Task inputs ▸
-----

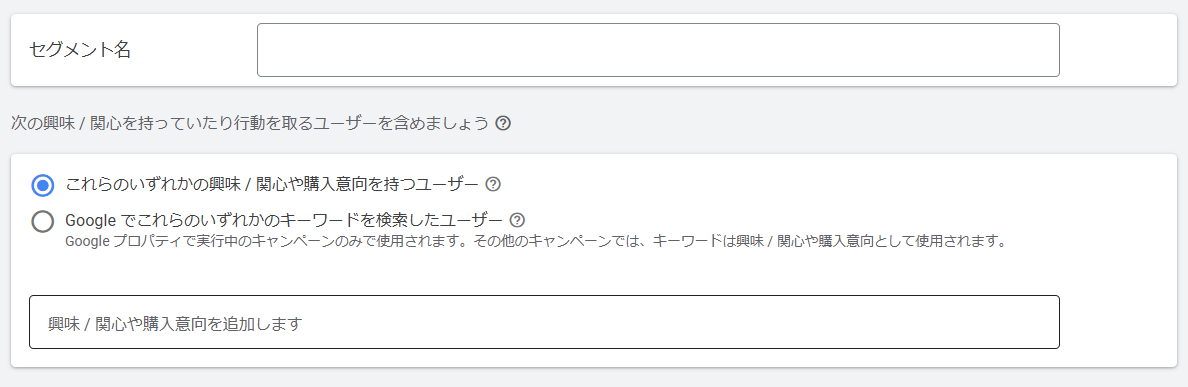Place cursor in the segment name box
The image size is (1188, 387).
(658, 50)
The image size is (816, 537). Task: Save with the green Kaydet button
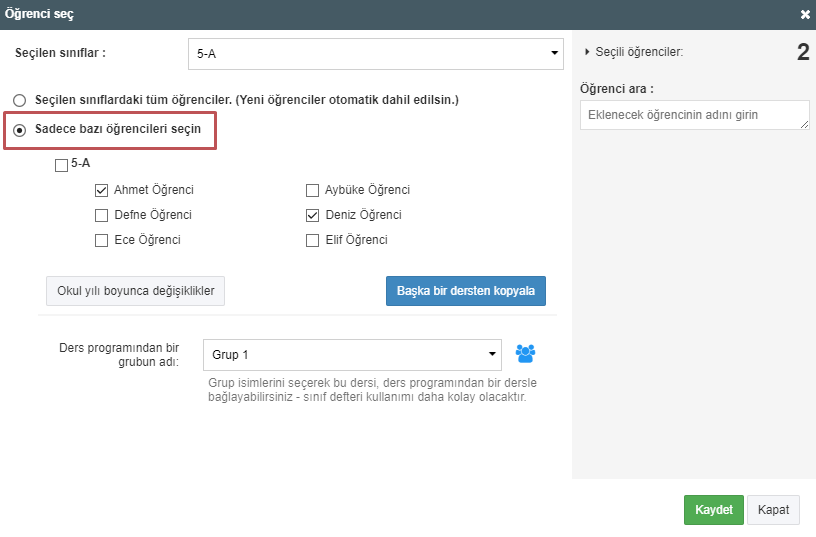point(714,510)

-----

Exercise requirements ▸ Nothing but the lines from the one holding "The image size is (816, 537)." through the final line of the entries should be retyped, exactly as they stand and without pictures.

Result of this task ▸
The image size is (816, 537). Task: Save with the green Kaydet button
point(714,510)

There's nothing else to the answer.